Hundreds of hospitals are routinely performing a type of chest scan that experts say should be used rarely, subjecting patients to double doses of radiation and driving up health-care costs.

In a double CT scan, patients get two imaging tests consecutively: one without dye and the other with dye injected into their veins. Providence Hospital in Northeast Washington and nearly one of every six hospitals in Virginia were among those performing double scans particularly frequently, according to the most recently published government Medicare data, from 2008.

The government is taking a closer look at scans because imaging tests are among the fastest growing procedures in health care. Medicare’s Hospital Compare Web site publishes individual hospital rates of double chest scans, along with rates for several other kinds of imaging. Medicare doesn’t restrict the use of double scans or penalize those who perform lots of them.

“Just making the information public is a fairly strong incentive” for hospitals to examine their rates, says Michael Rapp, director of quality measurement at the federal Centers for Medicare and Medicaid Services.

Nationwide, hospitals performed double scans on 5.4 percent of Medicare patients who received chest CTs in emergency rooms or hospital radiology units where they were referred by their doctors.
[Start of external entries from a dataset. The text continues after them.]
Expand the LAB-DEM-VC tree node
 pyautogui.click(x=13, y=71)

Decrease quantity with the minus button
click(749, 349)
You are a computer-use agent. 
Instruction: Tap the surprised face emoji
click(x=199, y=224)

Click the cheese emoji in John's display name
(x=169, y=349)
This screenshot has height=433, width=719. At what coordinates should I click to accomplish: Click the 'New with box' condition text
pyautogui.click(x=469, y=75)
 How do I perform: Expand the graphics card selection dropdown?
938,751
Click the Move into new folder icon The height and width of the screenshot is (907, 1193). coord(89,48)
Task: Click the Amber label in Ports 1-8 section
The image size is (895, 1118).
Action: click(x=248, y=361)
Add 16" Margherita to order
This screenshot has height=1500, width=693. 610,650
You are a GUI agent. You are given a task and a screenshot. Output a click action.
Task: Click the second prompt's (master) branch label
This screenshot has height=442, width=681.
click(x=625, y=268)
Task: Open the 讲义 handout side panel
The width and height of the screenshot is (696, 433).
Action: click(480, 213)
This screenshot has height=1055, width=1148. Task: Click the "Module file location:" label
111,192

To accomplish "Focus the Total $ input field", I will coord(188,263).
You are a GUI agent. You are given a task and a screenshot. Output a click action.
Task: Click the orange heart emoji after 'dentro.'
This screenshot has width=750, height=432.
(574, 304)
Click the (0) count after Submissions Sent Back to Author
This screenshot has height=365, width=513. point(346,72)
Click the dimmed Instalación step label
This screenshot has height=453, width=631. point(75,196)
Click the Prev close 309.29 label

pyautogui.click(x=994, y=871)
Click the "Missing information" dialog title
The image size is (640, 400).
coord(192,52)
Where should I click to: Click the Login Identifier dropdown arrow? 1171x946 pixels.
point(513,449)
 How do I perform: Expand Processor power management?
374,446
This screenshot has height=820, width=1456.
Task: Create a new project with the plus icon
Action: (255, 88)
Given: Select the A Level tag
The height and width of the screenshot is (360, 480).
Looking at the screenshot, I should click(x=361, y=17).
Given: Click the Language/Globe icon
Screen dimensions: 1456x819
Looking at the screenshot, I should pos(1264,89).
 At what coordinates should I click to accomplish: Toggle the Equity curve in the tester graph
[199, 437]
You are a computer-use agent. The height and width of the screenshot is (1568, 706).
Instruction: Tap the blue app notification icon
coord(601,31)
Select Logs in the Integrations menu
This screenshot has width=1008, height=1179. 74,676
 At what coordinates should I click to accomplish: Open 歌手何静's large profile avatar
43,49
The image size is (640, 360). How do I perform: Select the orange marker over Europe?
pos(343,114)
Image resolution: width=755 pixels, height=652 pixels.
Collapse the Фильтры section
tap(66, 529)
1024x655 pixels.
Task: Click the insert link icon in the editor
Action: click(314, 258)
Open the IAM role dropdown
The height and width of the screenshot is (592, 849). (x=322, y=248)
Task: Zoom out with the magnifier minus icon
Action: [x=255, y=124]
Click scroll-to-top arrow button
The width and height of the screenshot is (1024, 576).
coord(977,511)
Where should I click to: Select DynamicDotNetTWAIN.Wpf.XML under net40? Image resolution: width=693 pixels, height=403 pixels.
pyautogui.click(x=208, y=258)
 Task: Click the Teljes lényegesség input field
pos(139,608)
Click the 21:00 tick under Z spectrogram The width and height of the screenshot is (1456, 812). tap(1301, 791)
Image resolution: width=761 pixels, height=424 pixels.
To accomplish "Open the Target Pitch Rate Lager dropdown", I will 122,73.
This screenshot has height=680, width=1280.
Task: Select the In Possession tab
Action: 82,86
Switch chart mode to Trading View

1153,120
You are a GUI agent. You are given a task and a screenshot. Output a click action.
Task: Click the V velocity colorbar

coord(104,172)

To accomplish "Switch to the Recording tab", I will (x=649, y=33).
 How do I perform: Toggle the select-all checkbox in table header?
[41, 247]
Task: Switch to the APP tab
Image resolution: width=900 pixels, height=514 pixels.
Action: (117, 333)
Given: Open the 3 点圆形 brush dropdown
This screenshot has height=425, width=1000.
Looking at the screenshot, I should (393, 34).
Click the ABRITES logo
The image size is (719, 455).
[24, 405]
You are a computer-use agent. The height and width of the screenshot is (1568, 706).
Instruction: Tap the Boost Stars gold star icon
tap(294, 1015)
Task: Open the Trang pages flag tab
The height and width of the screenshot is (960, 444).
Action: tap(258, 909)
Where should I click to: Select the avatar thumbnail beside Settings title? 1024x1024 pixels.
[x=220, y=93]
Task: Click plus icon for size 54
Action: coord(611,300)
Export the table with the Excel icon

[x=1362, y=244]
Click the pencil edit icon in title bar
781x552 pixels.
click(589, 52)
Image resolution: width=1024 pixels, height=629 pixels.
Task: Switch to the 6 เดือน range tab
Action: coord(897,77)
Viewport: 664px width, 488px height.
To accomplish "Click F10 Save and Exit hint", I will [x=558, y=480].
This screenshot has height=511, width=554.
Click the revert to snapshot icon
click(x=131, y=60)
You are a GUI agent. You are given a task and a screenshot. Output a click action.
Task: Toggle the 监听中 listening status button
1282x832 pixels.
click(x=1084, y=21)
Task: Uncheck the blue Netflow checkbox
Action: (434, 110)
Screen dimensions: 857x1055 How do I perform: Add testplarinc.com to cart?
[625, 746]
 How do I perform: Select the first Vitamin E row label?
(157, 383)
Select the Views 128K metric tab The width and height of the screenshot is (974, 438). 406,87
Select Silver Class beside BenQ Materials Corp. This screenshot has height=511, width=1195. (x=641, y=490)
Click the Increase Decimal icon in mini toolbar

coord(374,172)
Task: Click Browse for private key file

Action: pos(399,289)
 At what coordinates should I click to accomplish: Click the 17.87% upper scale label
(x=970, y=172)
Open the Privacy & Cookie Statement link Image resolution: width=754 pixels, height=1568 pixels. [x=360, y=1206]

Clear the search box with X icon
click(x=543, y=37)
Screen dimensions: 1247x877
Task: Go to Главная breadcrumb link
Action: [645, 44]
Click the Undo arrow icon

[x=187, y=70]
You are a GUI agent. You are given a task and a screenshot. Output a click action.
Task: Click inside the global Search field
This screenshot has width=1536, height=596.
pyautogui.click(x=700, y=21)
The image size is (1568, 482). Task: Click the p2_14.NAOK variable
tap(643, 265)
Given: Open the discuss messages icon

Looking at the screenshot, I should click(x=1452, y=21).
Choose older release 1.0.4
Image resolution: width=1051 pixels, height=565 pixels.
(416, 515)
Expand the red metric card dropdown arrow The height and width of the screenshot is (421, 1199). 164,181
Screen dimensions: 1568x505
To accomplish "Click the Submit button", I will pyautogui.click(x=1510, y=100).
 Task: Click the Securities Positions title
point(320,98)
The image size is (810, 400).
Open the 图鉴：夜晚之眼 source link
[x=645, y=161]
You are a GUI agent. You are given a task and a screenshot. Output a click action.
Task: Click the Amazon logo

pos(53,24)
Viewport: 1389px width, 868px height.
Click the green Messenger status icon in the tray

Those scans totaled 76,781 in 2008. The overall number was certainly higher, as patients with private insurance, Medicaid or no coverage also get double scans, but no one tracks the number.

Experts say almost all chest problems can be properly diagnosed with a single scan. But some physicians who order the tests still value double scans for gathering the most information possible. Hospitals and radiologists are paid more for the double scans, so they have a disincentive to crack down on them.

“This is one of thousands of things we do every day in health care that cause more harm than good,” says Rosemary Gibson, co-author of “The Treatment Trap” and editor of a series of articles on overtreatment in the Archives of Internal Medicine.

Most hospitals used the double chest scans sparingly. The median rate was 2 percent of all Medicare patients who received chest scans, according to Hospital Compare data on 3,094 hospitals. But 618 hospitals performed the tests on at least 10 percent of Medicare patients getting a chest CT scan.

Ninety-four of those hospitals performed double scans on at least half their patients getting chest scans. The highest rates “really raise a red flag,” says Paul L. Molina, chief of chest imaging at the University of North Carolina School of Medicine.

While some hospitals are trying to discourage doctors from habitually ordering the tests, others say it’s beyond their control because they don’t usually employ the physicians. Michael Thompson, a Providence spokesman, said in an e-mail that “the decision for the ordering or appropriateness of testing is determined by the ordering physician and not the hospital.”

Outside of examining plaque in the arteries or checking for a tear or leak in the aorta — the major artery carrying blood out of the heart — there are few reasons to do a double scan, according to guidelines developed by the American College of Radiology.